La questione dell’utilizzo economicamente sostenibile dell’idrogeno verde come vettore energetico per industrie altamente energivore è dibattuta. L’idrogeno verde gioca sulla carta un ruolo importante per gli obiettivi Ue di transizione energetica verso la decarbonizzazione dell’industria, dei trasporti e dei consumi energetici continentali. La Commissione europea ritiene che, mettendo in atto uno sviluppo accelerato del settore, la quota dell’idrogeno nel mix energetico europeo potrebbe arrivare al 13% o addirittura al 20% per il 2050. Ma dovrebbe essere tutto green. Mentre, ad oggi, i dati elaborati da Irena, l’agenzia internazionale delle fonti energetiche rinnovabili, evidenziano come il 96% della produzione globale di idrogeno sia realizzata con combustibili fossili: gas naturale in testa, seguito da carbone e petrolio. Perché costa molto meno. Il gap da colmare è pertanto gigantesco.

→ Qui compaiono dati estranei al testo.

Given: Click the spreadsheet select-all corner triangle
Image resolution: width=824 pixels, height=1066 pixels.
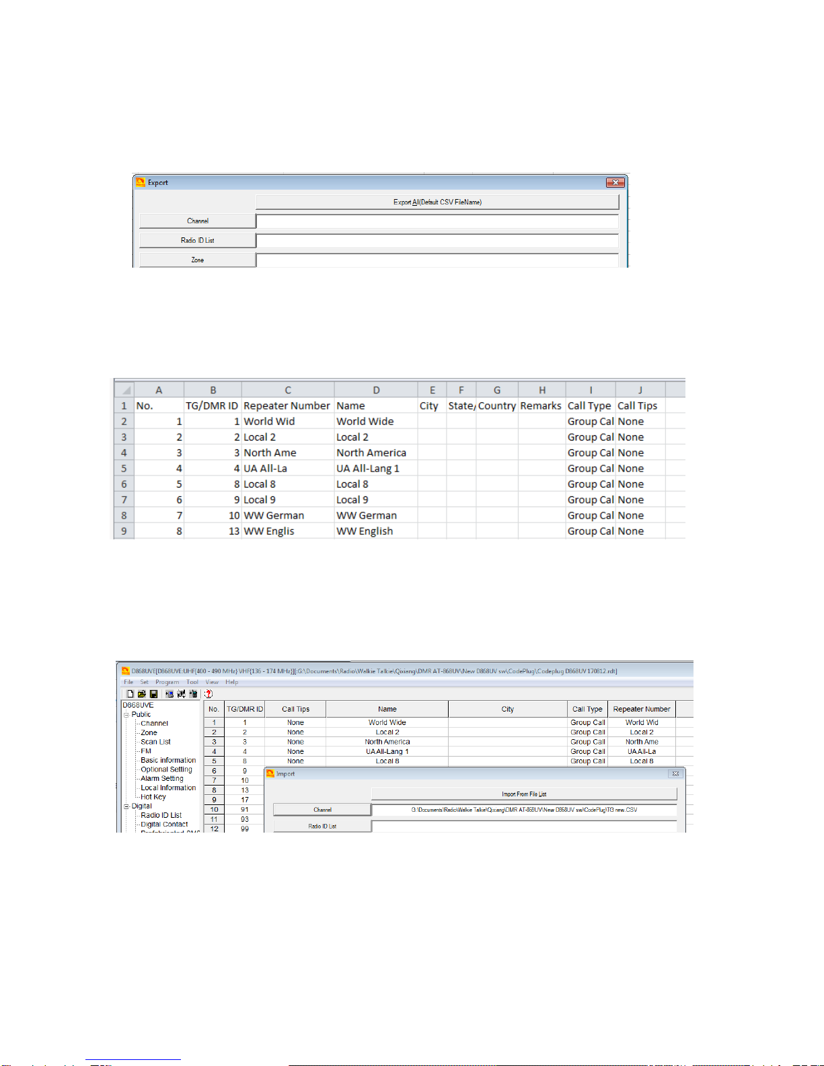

Qualche dubbio, per usare un eufemismo, c’è da parte delle imprese, dei tecnici e degli analisti sulla fattibilità economica dell’adozione su grande scala dell’idrogeno verde come vettore energetico per i processi industriali. Dubbi tra l’altro corroborati dal fatto che il governo italiano nell’ultima proposta di revisione del PNRR ha ridotto di un miliardo i fondi previsti per lo sviluppo dell’idrogeno nell’industria, che dovrebbero comunque arrivare da altre fonti di finanziamento europee e nazionali.